Check out Nate Silver, at 538, "Donald Trump Goes ‘All-In.’ How Will Clinton Respond?":
Don't think people are really grasping how plausible it is that Trump could become president. It's a close election right now.— Nate Silver (@NateSilver538) July 23, 2016
Donald Trump goes "all-in." How will Clinton respond? https://t.co/VsXRRbJfH7 pic.twitter.com/DoVm79AD1I— FiveThirtyEight (@FiveThirtyEight) July 22, 2016
CLEVELAND — No matter what happens between now and the election on Nov. 8, Donald Trump’s dark and defiant acceptance speech on Thursday will probably be remembered as a pivotal moment in American political history. If Trump wins the election — an increasing possibility based on recent polls — the speech will serve as proof that he did so as an explicitly nationalist and populist candidate, having stirred up support in a country that has historically resisted such movements. If Trump loses to Hillary Clinton, especially by a wide margin, the speech will probably be seen as an historic debacle, the hallmark of a convention that went wrong from start to finish. Either way, the Republican Party might never be the same.Still more.

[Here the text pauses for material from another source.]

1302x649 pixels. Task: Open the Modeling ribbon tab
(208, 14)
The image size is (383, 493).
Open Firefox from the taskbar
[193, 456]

Trump delivered a long and loud address that violated most of the normal rules of acceptance speeches. The speech, and the Republican convention overall, made only perfunctory efforts to appeal to voters who weren’t already aboard the Trump train. It had no magnanimous gestures to Trump’s vanquished Republican rivals. It contained a fair bit of bragging, but not much autobiographical detail. It contained no laundry list of policy positions. Most strikingly, it was unrelentingly pessimistic, whereas acceptance speeches usually aim to soften the blow.
But Trump has broken a lot of rules and gotten away with it, and it will be a few days before we’ll have a sense of Trump’s convention bounce and a few weeks before we can reliably say how the conventions have affected the election overall. Given what Trump accomplished in the primaries, it’s probably prudent to avoid making too many assumptions in the meantime.